[Collected data]
********************

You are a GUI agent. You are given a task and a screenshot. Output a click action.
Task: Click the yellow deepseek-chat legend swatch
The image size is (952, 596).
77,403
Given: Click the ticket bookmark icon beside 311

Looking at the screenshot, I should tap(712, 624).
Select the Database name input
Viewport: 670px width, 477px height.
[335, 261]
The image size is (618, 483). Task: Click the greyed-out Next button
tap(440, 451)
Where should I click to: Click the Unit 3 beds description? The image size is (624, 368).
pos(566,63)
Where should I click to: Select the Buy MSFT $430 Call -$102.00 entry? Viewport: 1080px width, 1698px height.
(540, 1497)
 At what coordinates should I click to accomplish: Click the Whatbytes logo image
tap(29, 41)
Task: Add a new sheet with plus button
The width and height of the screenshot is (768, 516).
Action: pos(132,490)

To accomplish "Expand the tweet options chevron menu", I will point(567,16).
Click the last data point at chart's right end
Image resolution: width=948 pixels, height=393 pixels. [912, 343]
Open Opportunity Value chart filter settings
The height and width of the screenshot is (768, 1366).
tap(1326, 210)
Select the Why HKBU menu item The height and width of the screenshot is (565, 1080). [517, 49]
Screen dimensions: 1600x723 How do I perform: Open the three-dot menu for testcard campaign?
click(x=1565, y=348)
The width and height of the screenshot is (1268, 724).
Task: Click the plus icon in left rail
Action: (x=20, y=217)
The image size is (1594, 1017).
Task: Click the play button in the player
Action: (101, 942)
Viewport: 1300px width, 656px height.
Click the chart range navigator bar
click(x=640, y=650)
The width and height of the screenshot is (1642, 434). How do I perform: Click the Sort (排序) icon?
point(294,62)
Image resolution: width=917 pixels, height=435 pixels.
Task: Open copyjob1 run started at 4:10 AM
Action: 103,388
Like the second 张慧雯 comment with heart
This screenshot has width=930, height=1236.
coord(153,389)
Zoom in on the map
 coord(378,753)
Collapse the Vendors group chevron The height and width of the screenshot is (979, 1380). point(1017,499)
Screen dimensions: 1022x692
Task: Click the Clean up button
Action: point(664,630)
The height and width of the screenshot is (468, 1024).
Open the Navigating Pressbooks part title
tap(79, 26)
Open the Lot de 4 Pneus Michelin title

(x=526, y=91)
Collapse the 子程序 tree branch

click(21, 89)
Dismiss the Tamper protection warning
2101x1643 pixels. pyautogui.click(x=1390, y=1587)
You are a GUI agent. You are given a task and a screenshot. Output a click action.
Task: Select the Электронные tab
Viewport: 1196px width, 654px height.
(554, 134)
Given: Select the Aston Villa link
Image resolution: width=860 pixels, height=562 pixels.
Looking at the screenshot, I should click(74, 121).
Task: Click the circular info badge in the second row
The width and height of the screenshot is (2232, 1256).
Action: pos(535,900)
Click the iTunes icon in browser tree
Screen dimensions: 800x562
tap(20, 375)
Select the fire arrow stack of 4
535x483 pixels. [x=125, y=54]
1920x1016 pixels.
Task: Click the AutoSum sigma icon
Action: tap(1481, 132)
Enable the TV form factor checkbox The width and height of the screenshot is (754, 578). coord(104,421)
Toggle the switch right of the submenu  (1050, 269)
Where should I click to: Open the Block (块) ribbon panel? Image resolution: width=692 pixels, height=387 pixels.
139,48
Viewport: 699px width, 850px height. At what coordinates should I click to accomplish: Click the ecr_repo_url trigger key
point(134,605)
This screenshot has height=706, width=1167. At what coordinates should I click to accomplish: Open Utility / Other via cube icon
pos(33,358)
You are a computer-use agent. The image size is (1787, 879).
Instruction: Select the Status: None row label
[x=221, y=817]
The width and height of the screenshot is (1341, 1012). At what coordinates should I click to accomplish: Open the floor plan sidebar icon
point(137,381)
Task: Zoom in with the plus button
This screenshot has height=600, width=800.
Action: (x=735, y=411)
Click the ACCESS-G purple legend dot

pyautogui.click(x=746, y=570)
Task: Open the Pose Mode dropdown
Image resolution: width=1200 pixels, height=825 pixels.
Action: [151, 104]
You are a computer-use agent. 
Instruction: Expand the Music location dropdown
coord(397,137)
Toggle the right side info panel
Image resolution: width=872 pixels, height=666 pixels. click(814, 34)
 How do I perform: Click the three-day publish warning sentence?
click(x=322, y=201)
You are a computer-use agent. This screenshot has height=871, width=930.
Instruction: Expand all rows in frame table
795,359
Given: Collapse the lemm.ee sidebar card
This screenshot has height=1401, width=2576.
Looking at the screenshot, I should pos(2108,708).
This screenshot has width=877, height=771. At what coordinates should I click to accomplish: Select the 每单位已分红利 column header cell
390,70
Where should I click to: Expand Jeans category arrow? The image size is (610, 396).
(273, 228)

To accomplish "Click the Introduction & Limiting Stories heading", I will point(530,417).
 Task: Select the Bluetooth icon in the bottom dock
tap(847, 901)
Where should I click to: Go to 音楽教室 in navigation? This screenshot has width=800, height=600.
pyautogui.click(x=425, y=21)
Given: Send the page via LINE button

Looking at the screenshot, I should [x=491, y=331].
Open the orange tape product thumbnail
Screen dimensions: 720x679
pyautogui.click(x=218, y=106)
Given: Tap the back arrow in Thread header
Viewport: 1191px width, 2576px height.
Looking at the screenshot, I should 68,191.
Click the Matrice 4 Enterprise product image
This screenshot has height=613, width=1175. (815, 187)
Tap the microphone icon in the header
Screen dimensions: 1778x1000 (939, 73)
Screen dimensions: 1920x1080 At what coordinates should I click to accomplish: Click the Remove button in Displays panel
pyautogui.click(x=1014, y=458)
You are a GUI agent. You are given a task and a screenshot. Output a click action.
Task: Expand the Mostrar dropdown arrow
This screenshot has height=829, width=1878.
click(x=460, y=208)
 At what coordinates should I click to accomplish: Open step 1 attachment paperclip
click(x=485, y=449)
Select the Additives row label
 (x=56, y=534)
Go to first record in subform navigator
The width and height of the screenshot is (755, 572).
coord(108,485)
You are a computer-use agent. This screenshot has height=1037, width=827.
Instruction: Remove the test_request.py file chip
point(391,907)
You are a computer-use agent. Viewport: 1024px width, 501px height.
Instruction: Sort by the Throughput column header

********************

WHAT TO PRODUCE => Every line above is to be transcribed exactly, with nothing missed.

EXERCISE OUTPUT =>
You are a GUI agent. You are given a task and a screenshot. Output a click action.
Task: Click the yellow deepseek-chat legend swatch
The image size is (952, 596).
77,403
Given: Click the ticket bookmark icon beside 311

Looking at the screenshot, I should tap(712, 624).
Select the Database name input
Viewport: 670px width, 477px height.
[335, 261]
The image size is (618, 483). Task: Click the greyed-out Next button
tap(440, 451)
Where should I click to: Click the Unit 3 beds description? The image size is (624, 368).
pos(566,63)
Where should I click to: Select the Buy MSFT $430 Call -$102.00 entry? Viewport: 1080px width, 1698px height.
(540, 1497)
 At what coordinates should I click to accomplish: Click the Whatbytes logo image
tap(29, 41)
Task: Add a new sheet with plus button
The width and height of the screenshot is (768, 516).
Action: pos(132,490)

To accomplish "Expand the tweet options chevron menu", I will point(567,16).
Click the last data point at chart's right end
Image resolution: width=948 pixels, height=393 pixels. [912, 343]
Open Opportunity Value chart filter settings
The height and width of the screenshot is (768, 1366).
tap(1326, 210)
Select the Why HKBU menu item The height and width of the screenshot is (565, 1080). [517, 49]
Screen dimensions: 1600x723 How do I perform: Open the three-dot menu for testcard campaign?
click(x=1565, y=348)
The width and height of the screenshot is (1268, 724).
Task: Click the plus icon in left rail
Action: (x=20, y=217)
The image size is (1594, 1017).
Task: Click the play button in the player
Action: (101, 942)
Viewport: 1300px width, 656px height.
Click the chart range navigator bar
click(x=640, y=650)
The width and height of the screenshot is (1642, 434). How do I perform: Click the Sort (排序) icon?
point(294,62)
Image resolution: width=917 pixels, height=435 pixels.
Task: Open copyjob1 run started at 4:10 AM
Action: 103,388
Like the second 张慧雯 comment with heart
This screenshot has width=930, height=1236.
coord(153,389)
Zoom in on the map
 coord(378,753)
Collapse the Vendors group chevron The height and width of the screenshot is (979, 1380). point(1017,499)
Screen dimensions: 1022x692
Task: Click the Clean up button
Action: point(664,630)
The height and width of the screenshot is (468, 1024).
Open the Navigating Pressbooks part title
tap(79, 26)
Open the Lot de 4 Pneus Michelin title

(x=526, y=91)
Collapse the 子程序 tree branch

click(21, 89)
Dismiss the Tamper protection warning
2101x1643 pixels. pyautogui.click(x=1390, y=1587)
You are a GUI agent. You are given a task and a screenshot. Output a click action.
Task: Select the Электронные tab
Viewport: 1196px width, 654px height.
(554, 134)
Given: Select the Aston Villa link
Image resolution: width=860 pixels, height=562 pixels.
Looking at the screenshot, I should click(74, 121).
Task: Click the circular info badge in the second row
The width and height of the screenshot is (2232, 1256).
Action: pos(535,900)
Click the iTunes icon in browser tree
Screen dimensions: 800x562
tap(20, 375)
Select the fire arrow stack of 4
535x483 pixels. [x=125, y=54]
1920x1016 pixels.
Task: Click the AutoSum sigma icon
Action: tap(1481, 132)
Enable the TV form factor checkbox The width and height of the screenshot is (754, 578). coord(104,421)
Toggle the switch right of the submenu  (1050, 269)
Where should I click to: Open the Block (块) ribbon panel? Image resolution: width=692 pixels, height=387 pixels.
139,48
Viewport: 699px width, 850px height. At what coordinates should I click to accomplish: Click the ecr_repo_url trigger key
point(134,605)
This screenshot has height=706, width=1167. At what coordinates should I click to accomplish: Open Utility / Other via cube icon
pos(33,358)
You are a computer-use agent. The image size is (1787, 879).
Instruction: Select the Status: None row label
[x=221, y=817]
The width and height of the screenshot is (1341, 1012). At what coordinates should I click to accomplish: Open the floor plan sidebar icon
point(137,381)
Task: Zoom in with the plus button
This screenshot has height=600, width=800.
Action: (x=735, y=411)
Click the ACCESS-G purple legend dot

pyautogui.click(x=746, y=570)
Task: Open the Pose Mode dropdown
Image resolution: width=1200 pixels, height=825 pixels.
Action: [151, 104]
You are a computer-use agent. 
Instruction: Expand the Music location dropdown
coord(397,137)
Toggle the right side info panel
Image resolution: width=872 pixels, height=666 pixels. click(814, 34)
 How do I perform: Click the three-day publish warning sentence?
click(x=322, y=201)
You are a computer-use agent. This screenshot has height=871, width=930.
Instruction: Expand all rows in frame table
795,359
Given: Collapse the lemm.ee sidebar card
This screenshot has height=1401, width=2576.
Looking at the screenshot, I should pos(2108,708).
This screenshot has width=877, height=771. At what coordinates should I click to accomplish: Select the 每单位已分红利 column header cell
390,70
Where should I click to: Expand Jeans category arrow? The image size is (610, 396).
(273, 228)

To accomplish "Click the Introduction & Limiting Stories heading", I will point(530,417).
 Task: Select the Bluetooth icon in the bottom dock
tap(847, 901)
Where should I click to: Go to 音楽教室 in navigation? This screenshot has width=800, height=600.
pyautogui.click(x=425, y=21)
Given: Send the page via LINE button

Looking at the screenshot, I should [x=491, y=331].
Open the orange tape product thumbnail
Screen dimensions: 720x679
pyautogui.click(x=218, y=106)
Given: Tap the back arrow in Thread header
Viewport: 1191px width, 2576px height.
Looking at the screenshot, I should 68,191.
Click the Matrice 4 Enterprise product image
This screenshot has height=613, width=1175. (815, 187)
Tap the microphone icon in the header
Screen dimensions: 1778x1000 (939, 73)
Screen dimensions: 1920x1080 At what coordinates should I click to accomplish: Click the Remove button in Displays panel
pyautogui.click(x=1014, y=458)
You are a GUI agent. You are given a task and a screenshot. Output a click action.
Task: Expand the Mostrar dropdown arrow
This screenshot has height=829, width=1878.
click(x=460, y=208)
 At what coordinates should I click to accomplish: Open step 1 attachment paperclip
click(x=485, y=449)
Select the Additives row label
 (x=56, y=534)
Go to first record in subform navigator
The width and height of the screenshot is (755, 572).
coord(108,485)
You are a computer-use agent. This screenshot has height=1037, width=827.
Instruction: Remove the test_request.py file chip
point(391,907)
You are a computer-use agent. Viewport: 1024px width, 501px height.
Instruction: Sort by the Throughput column header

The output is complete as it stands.